● **WORK TO BE COMPLETED**: Word for word, set down the lines from the one that contains "The height and" through the final line of the data; no pictures belong in the copy.

=== Begin Enclosure ===

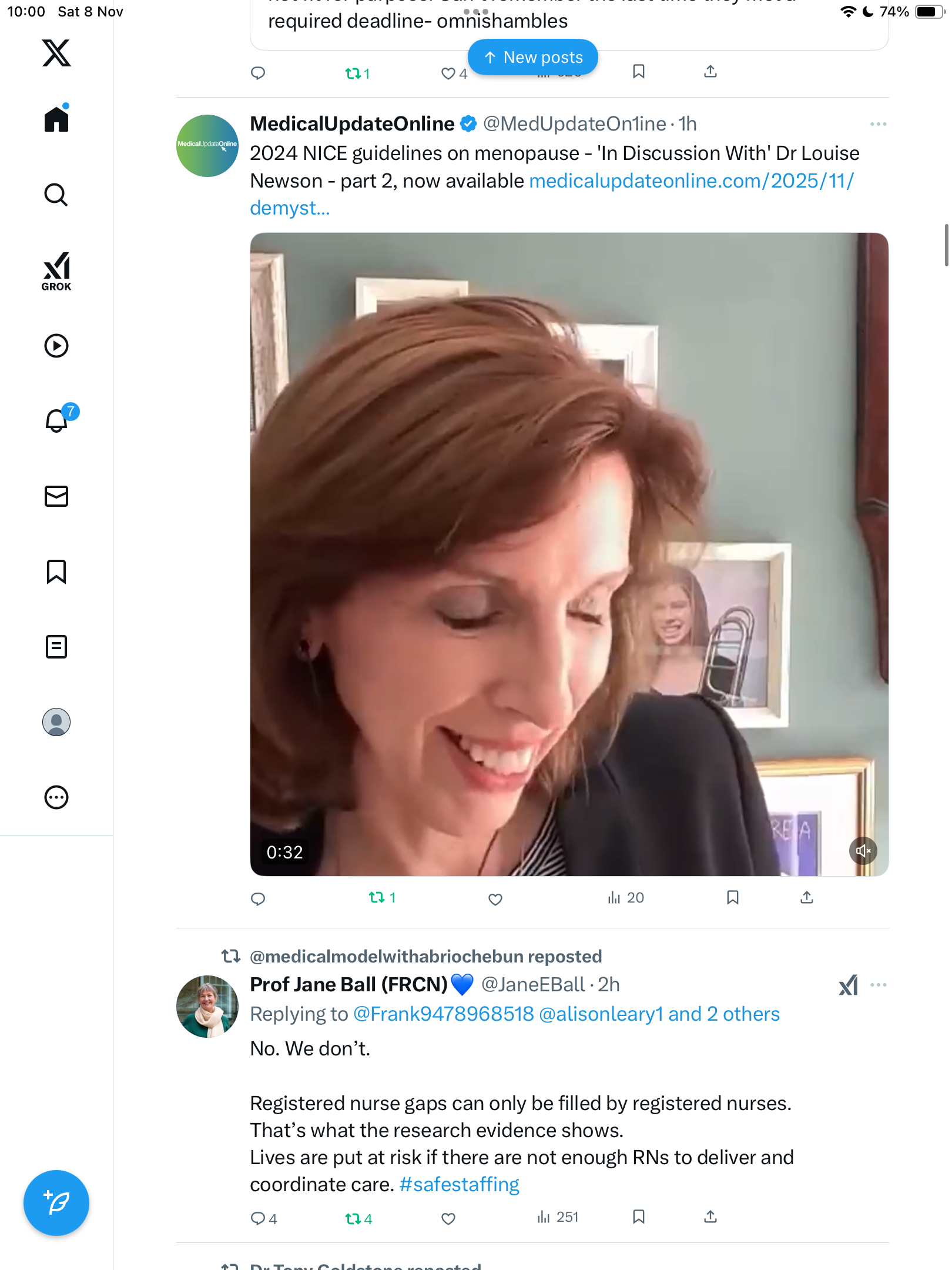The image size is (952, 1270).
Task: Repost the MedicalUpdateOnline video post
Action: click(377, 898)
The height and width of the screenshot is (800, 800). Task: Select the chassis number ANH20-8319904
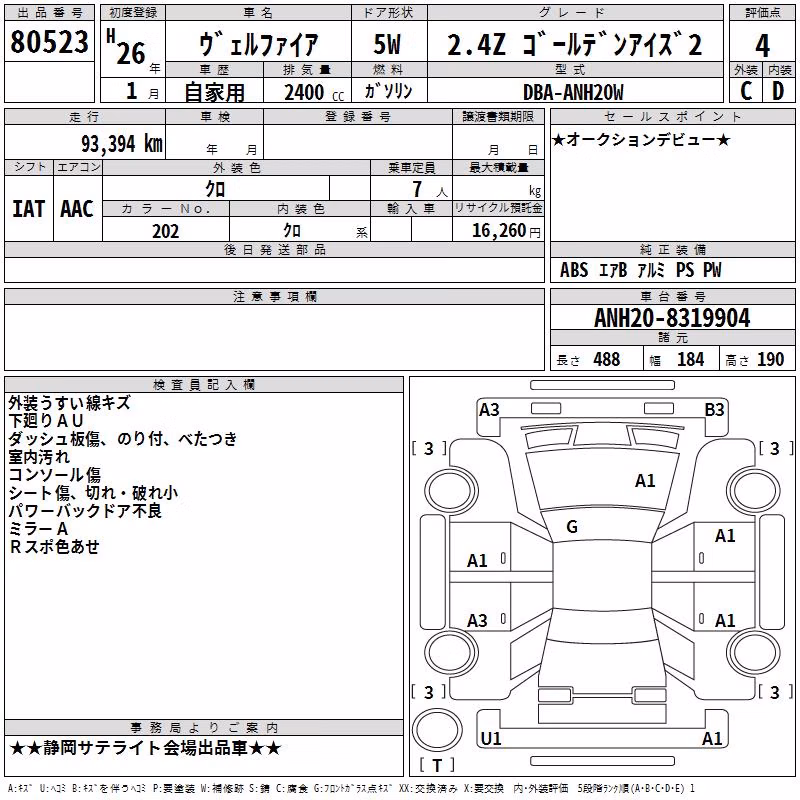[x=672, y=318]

=== End Enclosure ===

● **RESPONSE BELOW**:
The height and width of the screenshot is (800, 800). Task: Select the chassis number ANH20-8319904
[x=672, y=318]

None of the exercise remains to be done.